Making the wheel format more flexible (for better compression/speed)

You’re only talking about differences in (de)compression speeds but ignoring the complexity of the wheel format changes entirely. Merely improving the decompression speed is, in my opinion, not a good enough argument to change the format in a backwards incompatible way. Were zstd supported on the same level as lzma in the standard library, I would have no argument against this.

After spending so much time working on making it easy to run code outside the standard library, it would feel wrong to not use some :grinning:

The proposal will be unpack wheel; zstd -d {nested}.zip.zst ; unzip {nested}.zip and then install the current directory with the same old ‘unpacked wheel’ logic. Sure, it’s more complex, but not very much. Then your wheels are magically both smaller and faster and pypi costs less to operate. If an old wheel installer encounters the new wheel, it will see 2.0 in the WHEEL metadata and let you know you should upgrade.

Still an improvement with the nested.zip and without the .zst step, but not as effective. In either case the nested archive is optional, so any wheel generator could skip doing them.

Thank you for your feedback! I am going to write a proposal, but I will make doubly sure that no one will ever be forced to use zstd if they don’t want it. At least until a decompressor is available in the standard library.

1 Like

Not sure what you’re referring to, but since we’re talking about core PyPA tools here, using software outside of PyPA and the stdlib does not make a great case here (again, in my opinion).

If reducing PyPA operating costs was the intended effect then that would argue for LZMA compression, not against it.

Does that mean that PyPI will not be accepting zstd wheels? Will the nested format be limited to zstd compressed wheels only?

Yes, just like PyPI might require DEFLATE only in .zip’s or .gz only for sdists, even though it is possible to create and install different kinds of archives with pip, it should limit the uploaded wheels until everyone is very comfortable with any change. The nested format would be either standard compression of the nested archive by the outer zip, or zstd compression (and no other nonstandard zip compression) in the nested zip.

Having nested archives seems pointless to me regardless of the compression algorithm. I could be convinced otherwise by good arguments though.

Nested archives is not an unusual design choice.

“Debian packages are standard Unix ar archives that include two tar archives. One archive holds the control information and another contains the installable data.[2]

"Conda has been based around .tar.bz2 files since its inception. The actual file format doesn’t matter much to conda. Really only the relative paths within the container are what matter. Thanks to this simplifying assumption, Anaconda has been developing a new file format that will speed up conda. The new file format (.conda) consists of an outer, uncompressed ZIP-format container, with two inner compressed .tar files. These inner compressed tar files are free to use any compression that libarchive is built to support. For the inaugural .conda files that Anaconda is creating, the zstandard compression format is being used. The zstandard-compressed tarballs can be significantly smaller than their bzip2 equivalents.
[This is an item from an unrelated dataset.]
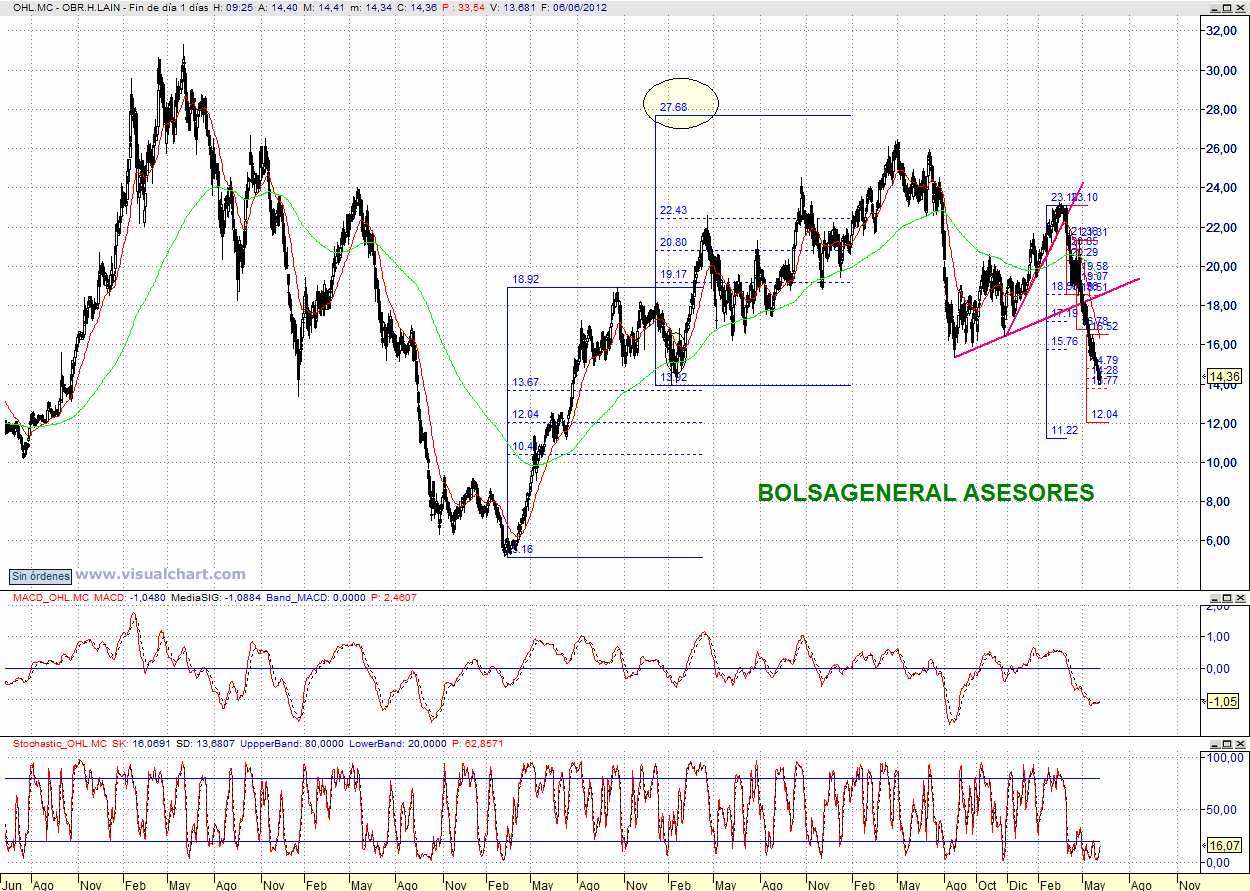The height and width of the screenshot is (891, 1250).
Task: Click the 14,36 current price label
Action: click(x=1224, y=377)
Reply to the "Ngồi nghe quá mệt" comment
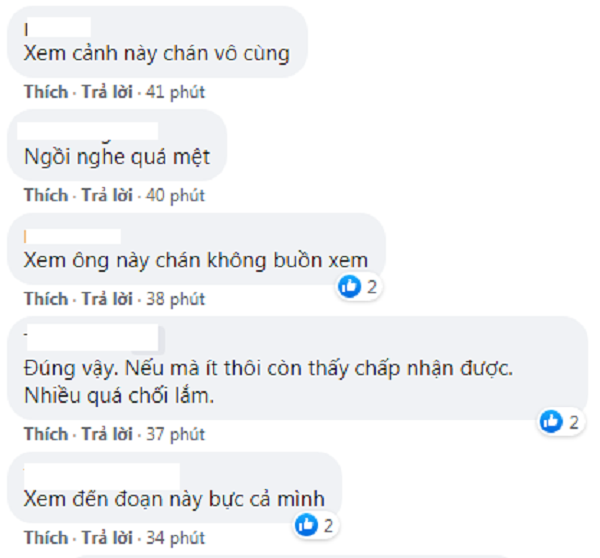The height and width of the screenshot is (558, 600). pyautogui.click(x=109, y=194)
In addition, they decompress much more quickly. "

“Package metadata (the “info” folder) makes up one of the inner tarballs, while the actual package contents (everything but the “info” folder) make up the other. By separating the metadata this way, we take advantage of the indexed nature of zip files for rapid access to package metadata.”

RPM separates the metadata and contents a little differently.

“An RPM package is simply a header structure on top of a CPIO archive. The package itself is comprised of four sections: a header with a leading identifier (magic number) that identifies the file as an RPM package, a signature to verify the integrity of the package, the header or ‘tagged’ data containing package information, version numbers, and copyright messaging, and the archive containing the actual program files.” - https://blog.packagecloud.io/eng/2015/10/13/inspect-extract-contents-rpm-packages/

2 Likes

The reason for the nested archives is because the zip format compression operates on a file by file basis, which means you lose a meanginful amount of possible compression because it’s not acting over the entire archive at once. The flip side of that, is it’s actually situationally useful to be able to get random access to some of the files inside of a Wheel (notably the metadata files inside of the .dist-info directory). So a nested archive lets us get the best of both worlds, we can use per file compression for the .dist-info directory, enabling random access, and then we can compress the rest of the payload as a single stream of data, allowing greater compression wins.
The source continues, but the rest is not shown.